Okay– back to the work of the day.
Hmm a prophecy about about two half-djinn being the end of Ivan’s father that would be the destiny thing.
Or maybe overhearing the brother’s conversation, makes Ivan realize there is more going on and he is looking for the knife to see beyond the snake.
I like the coincidence of the two showing up on the same day.
If you change the prologue make the coversation vague. Maybe don’t put that the lindorm is asking for a bride. Maybe refer to it as a demand.
Jay’s opinion was that the events could be separately motivated. Just, perhaps, with one event highlighting the other’s significance.
In his listening to the speech of men as he is growing up, the Lindorm learns that the djinn know the secret of undoing the spell cast upon him.
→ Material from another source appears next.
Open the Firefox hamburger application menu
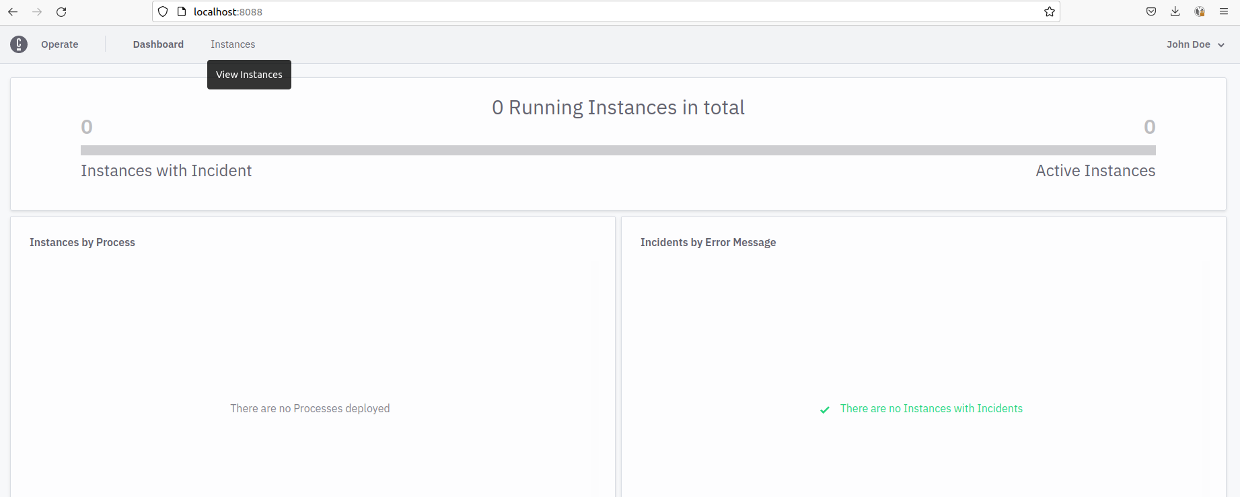Image resolution: width=1240 pixels, height=497 pixels. pos(1224,11)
Thinking that it would be easier to get the secret from a half djinn than a full djinn, he follows this half djinn on his quest to the north. The half djinn of course wants nothing to do with the Lindorm, but is aware that he is being followed, and thus is secretly keeping tabs on the Lindorm as well. The Lindorm is sighted by the prince who at first challenges him, but under the curse of the Lindorm, is unable to fight him. While trying to catch the half djinn, to attempt to find the cure, the Lindorm also determines that he will try the scattered bits of knowledge that he has gathered elsewhere i.e. that he needs a bride to cure him.
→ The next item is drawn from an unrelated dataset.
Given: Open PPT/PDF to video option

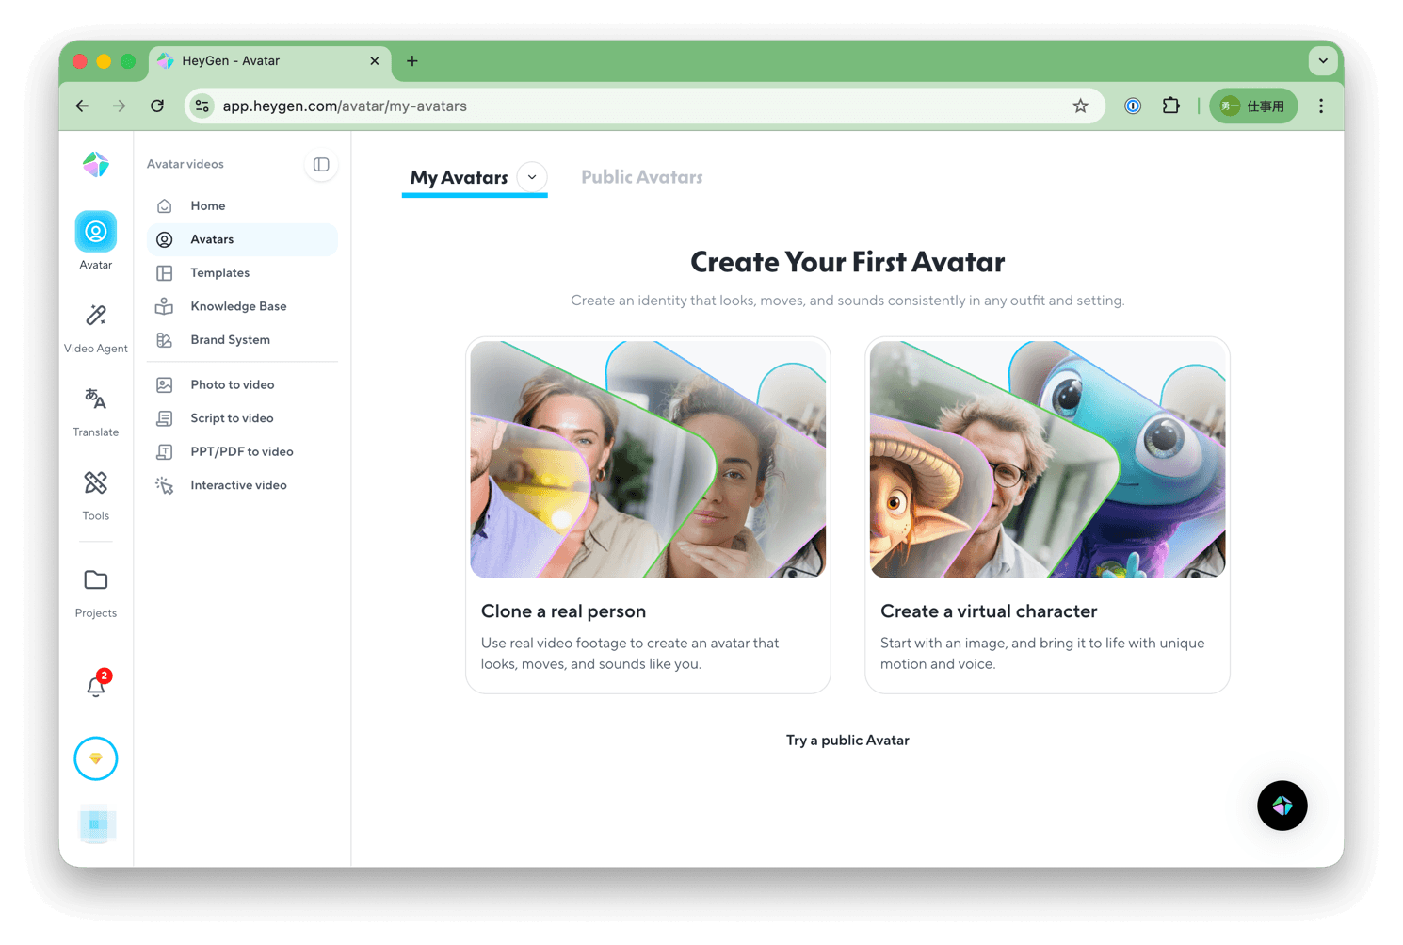Looking at the screenshot, I should pos(242,452).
I leave you to fill in the details. :)
Creative idea David. I’ll have to think about it.
Thanks for weighing in.
Okay, I think I’ve solved it– and it meshes everyone suggestions (believe me or don’t: you’ll see eventually).
I wrote a new prologue (don’t know yet if that means I’ll cut the old one or bump it to chapter one) implying how the elder twin comes to be born a lindorm. Naturally it dominoes a series of fine changes (as in, by degrees) but I think it’s for the best.
Truely, it brings me closer to the structure of the original tale (with starts with the magical conception) so I’m back to standing on the strength of tradition… for what it’s worth.
I’m behind. Sorry. I’ve been bloggy-absent lately. I’ll get caught up and weigh in again.